# Is it normal for girls to be hit on by blokes all the time?



## psychocandy (Apr 28, 2008)

Wife admitted today that it quite often happens that blokes will try it on and chat her up when she out with friends. It came about because she said it happens more when she wears her wedding ring rather than not !!!

Now, my wife is an attractive lady, but is this normal? I'm in the UK BTW which is probably a bit of a different culture than other places?

Of course, my wife tells me she knocks them all back and I do believe her but she says she doesnt always tell me because she knows how paranoid I get !

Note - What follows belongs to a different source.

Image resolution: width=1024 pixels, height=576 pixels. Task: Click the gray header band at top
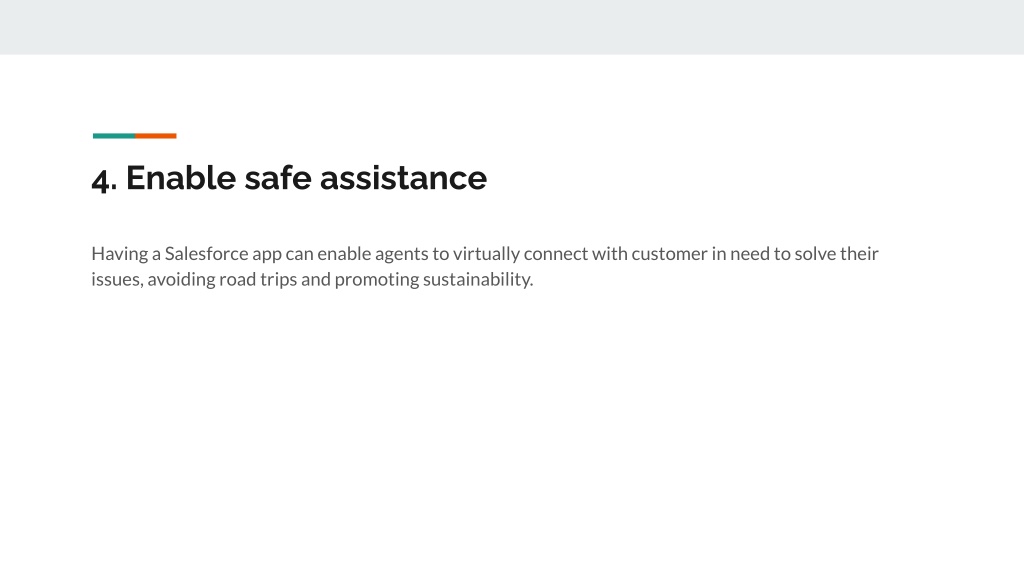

Is it normal ? AM I being naiive?

(I dont get propositioned by women when I'm out !!!!)


----------



## justean (May 28, 2008)

well being an honest person myself. i went to newport with my mate and i met up with her and her 4 boy mates. honestly no lie , (no comments from n e one please) each one took a shine to me. 
i was not dressed inappropriately. i dont have to.

i get constant looks and im confident with how i feel. 
but thats as far as it goes .

yes it is normal for ppl to ppl watch and look at eachother. but as long as she doesnt tell you all the time. that would just hurt and get on my nerves if my H did that. but now and again she tells you because she feeling happy and it gave a good feeling.


----------



## psychocandy (Apr 28, 2008)

justean said:


> well being an honest person myself. i went to newport with my mate and i met up with her and her 4 boy mates. honestly no lie , (no comments from n e one please) each one took a shine to me.
> i was not dressed inappropriately. i dont have to.
> 
> i get constant looks and im confident with how i feel.
> ...


Thats because you're top totty, Justean !!!! 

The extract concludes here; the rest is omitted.